Given that grasp of a second language is itself difficult, and grasp of new concepts expressed in a second language is an added layer of complexity, nonetheless, respondents react negatively to the suggestion of delivering the programme in Zulu.

It‘s not that they don‘t understand the English – they do – but when it comes to medicine there‘re certain things that they‘ll take longer to grasp. So putting it in Zulu – it actually takes you two steps back, because they‘re going to learn it in Zulu; now what are you going to do because we‘re not going to write our papers in Zulu [Why not?] and explain to consultants in Zulu. ... I honestly wouldn‘t write a paper in Zulu. Zulu is a very difficult – it‘s easy to talk but difficult to write. English is a lot simpler, honestly speaking.

Lungi 3;599-608

But it will help, I think, receiving lectures and notes in Zulu, because it would make it better. [Ja] But like, I‘ve got this point: at the same time it would take us back to the whole

‘94 apartheid thingie – and then we – I don‘t think it‘s going to help much.

Imbali 6;761-763

In the literature on learning in a second language, I find both support for and contradiction of the intuitively obvious idea that learning in a second language is disadvantageous. In South African schools, Simkins and Paterson (2005) found that where the language of instruction was the same as the home language, children‟s test results were better. Howie et al. (2006) reported that the low literacy rates in South African primary schools was considerably exacerbated in the case of second-language learners. Heugh et al. (2007, p. 118) wrote: “...teaching, learning and assessment in languages other than home language may have negatively affected learner performance in all learning areas” [my emphasis]. In recognition of the “structural disadvantage” of being taught and assessed in a second language, there is a 5% positive adjustment of marks for second-language English-speakers who sit the South African national school- leaving examinations (Christie, et al., 2007, p. 9). This is likely to explain the relatively

A publication on primary school science teaching in the USA mentioned the poorer performance of second-language English speakers (Stoddart, Solis, Tolbert, & Bravo, 2010). In a USA medical school, it was found that Asian Americans, who generally had good academic records, fared worse in the clinical years; it was suggested that this could possibly be related to their slightly inferior ability to read English texts (Xu, Veloski, Hojat, Gonnella, & Bacharach, 1993). In contrast, Canadian primary school learners of mathematics and science in their second language were described as scoring as well as first-language learners in assessments in those subjects (Genesee, 1995). The same author (Genesee, 1994) suggested that second-language learners may in fact bring to bear on their studies a wider range of views and experiences than do monolingual learners. Certainly, the second-language students at UKZN are conscious that not only must they surmount the language/terminology barrier but that they must also be able to negotiate it on behalf of their patients. These students, who have school-leaving proficiency in the language of instruction, are conscious of the difficulty in learning subject content.

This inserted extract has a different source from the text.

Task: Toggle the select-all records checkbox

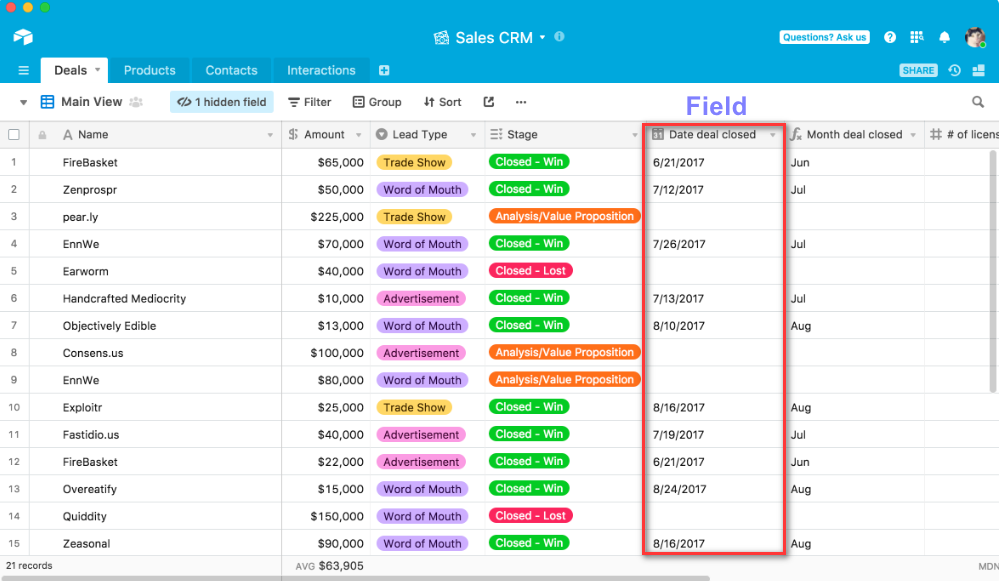Action: click(14, 135)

My respondents advance many reasons for not using Zulu as the medium of instruction: the difficulty of translating concepts, the unavailability of textbooks, the fact that learners are accustomed to English as a medium of instruction and aware of its role as an international language, the fact that many students from other parts of the country or continent are unable to understand Zulu, the fact that many Zulu speakers would struggle to speak and write „correct‟ Zulu, and the thought that mother-tongue instruction smacks of the apartheid era. Similar findings in the literature confirm these perceptions. Obanya (1995, pp. 322-323) mentioned the perception in West Africa that African languages are not suited to scientific discourse, and Heugh (2009, p. 104) described a similar suspicion that Xhosa was “old-fashioned and used simultaneously by intellectuals and rural people.”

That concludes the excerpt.